Variation in the ten observed metrics among α and β genes was also assessed using PCA (Fig. 1a). The α genes are more widespread along principal component 1 (PC1, between −0.54 and 0.46), with those based on AUGUSTUS-predominant workflows distinctly separated (PC1 < −0.19; Fig. 1a). The β genes are distributed more narrowly on PC1 (between 0 and 0.27) and more widely along principal component 2 (PC2; between −0.55 and 0.20). Interestingly, the distribution of genes along PC2 exhibits a pattern that is consistent with our current understanding of the phylogeny of these six species (Fig. 1b). Specifically, the Symbiodinium species are clearly separated from the others along PC2 (Fig. 1a) and the two Cladocopium species are clustered more closely based on β, rather than α genes. Therefore, PC1 (explaining 51.46% of the variance) largely reflects the variation introduced by distinct gene prediction methods, whereas the distribution along PC2 (explaining 25.91% of the variance) is likely attributable to the phylogeny of these species. This result suggests that variation among α genes is predominantly due to methodological biases, and that these biases are larger compared to those of β genes. Variation in the latter appears to be more biologically relevant and consistent with Symbiodiniaceae evolution.

Fig. 1.
  • Download figure
  • Open in new tab
Fig. 1. Gene metrics of α and β genes from six Symbiodiniaceae genomes.

(a) Principal Component Analysis plot based on ten metrics of the predicted gene models, shown for the α genes in orange, and the β genes in purple, for each of the six genomes (noted in different symbols) as indicated in the legend. The two Cladocopium species and the two Symbiodinium species were highlighted for clarity. (b) A tree topology depicting the phylogenetic relationship among the six taxa, based on (LaJeunesse et al. 2018).

Genomes that are phylogenetically closely related are expected to share greater synteny than those that are more distantly related. Here, we defined a collinear syntenic gene block as a region common to two genomes in which five or more genes are coded in the same order and orientation. These gene blocks were identified using SynChro (Drillon et al. 2014) at Delta = 4. Overall, 421 collinear syntenic blocks (implicating 2454 genes) between any genome-pairs were identified among α genes, compared to 450 blocks (implicating 2728 genes) among β genes (Figs. 2a and 2b).

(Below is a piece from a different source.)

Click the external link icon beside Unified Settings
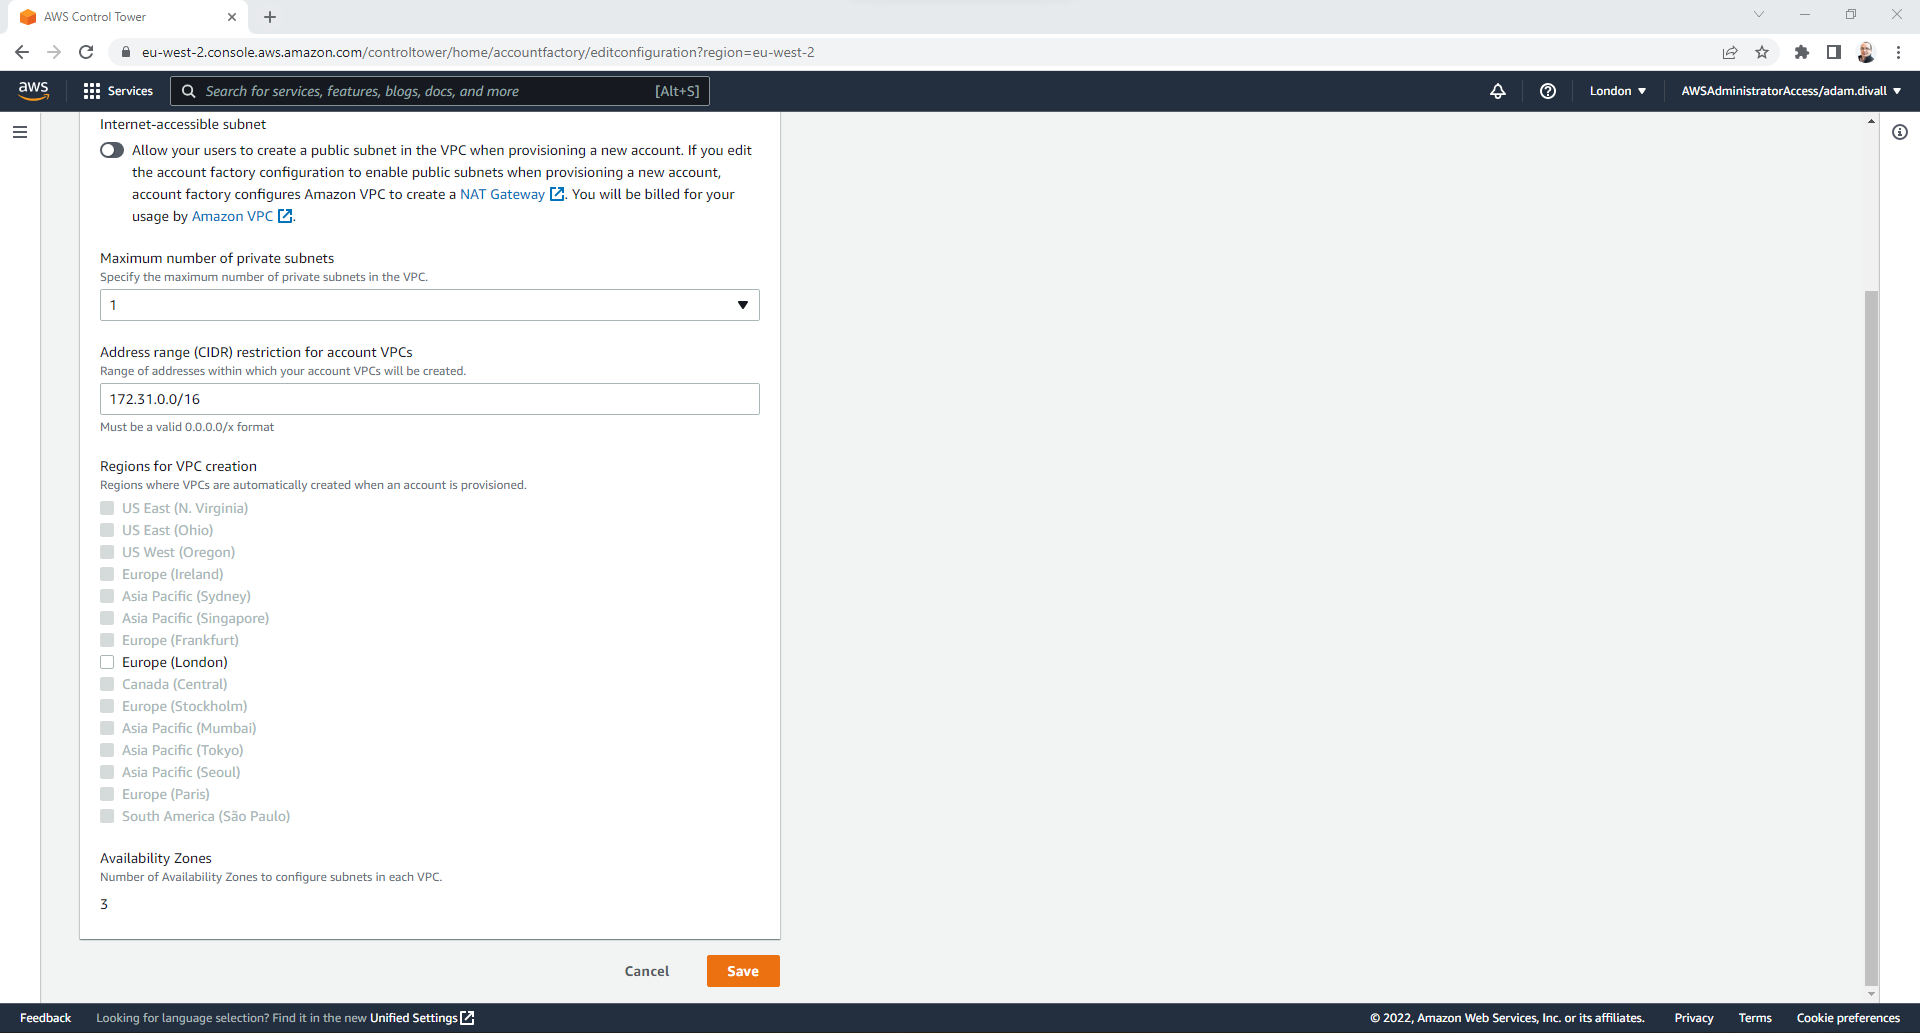 [x=467, y=1017]
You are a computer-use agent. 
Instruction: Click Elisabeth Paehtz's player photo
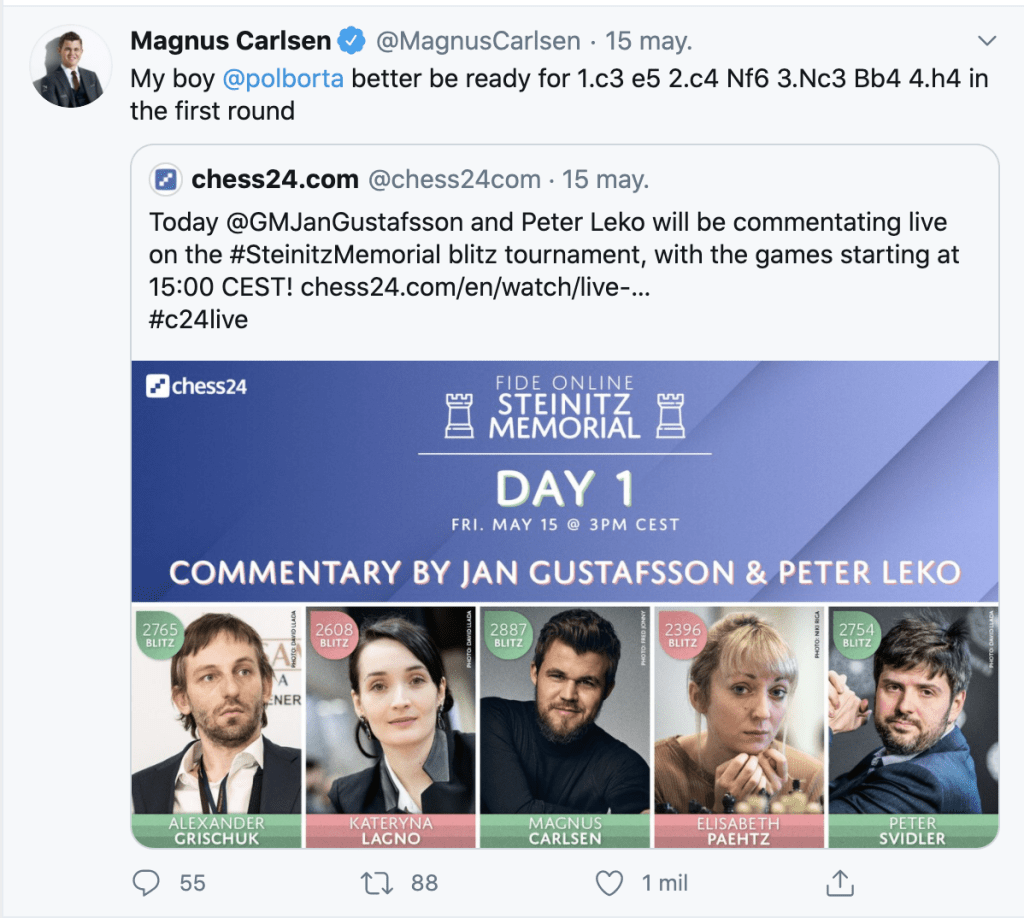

Based on the α genes comparison (Fig. 2a), S. microadriaticum and S. tridacnidorum shared the largest number of syntenic blocks (130; 760 genes), whereas S. microadriaticum and F. kawagutii shared the fewest (1; 6 genes). Surprisingly, S. tridacnidorum and Cladocopium C92 shared 38 blocks (222 genes). This close relationship is not evident between any other pair of genomes from these two genera (e.g. only 3 blocks implicating 15 genes between S. microadriaticum and C. goreaui), and is even closer than the relationship between the two Cladocopium species (i.e. C. goreaui and C92: 33 blocks, 187 genes). In an independent analysis, the unexpectedly high conserved synteny between S. tridacnidorum and Cladocopium C92 was attributed to inflated evidence support from isoforms of similar α genes (as predicted by AUGUSTUS), and the structural configuration (i.e. combination of exons) among α genes that is distinct from that among β genes. This observation may be explained by the fact that α genes from these two genomes were predicted using the same method (Shoguchi et al. 2018). In contrast, based on the β genes comparison (Fig. 2b), the number of syntenic blocks shared between any Symbiodinium and Cladocopium species did not vary to the same extent; e.g. 7 blocks (38 genes) between S. tridacnidorum and Cladocopium C92, and 10 blocks (55 genes) between S. microadriaticum and C. goreaui. The number of β genes implicated in blocks shared by these two genera is also smaller than those between the two Cladocopium species (263 genes in 48 blocks), consistent with their closer phylogenetic relationship.

Fig. 2.
  • Download figure
  • Open in new tab
Fig. 2. Conserved synteny and homologous sets among six Symbiodiniaceae genomes.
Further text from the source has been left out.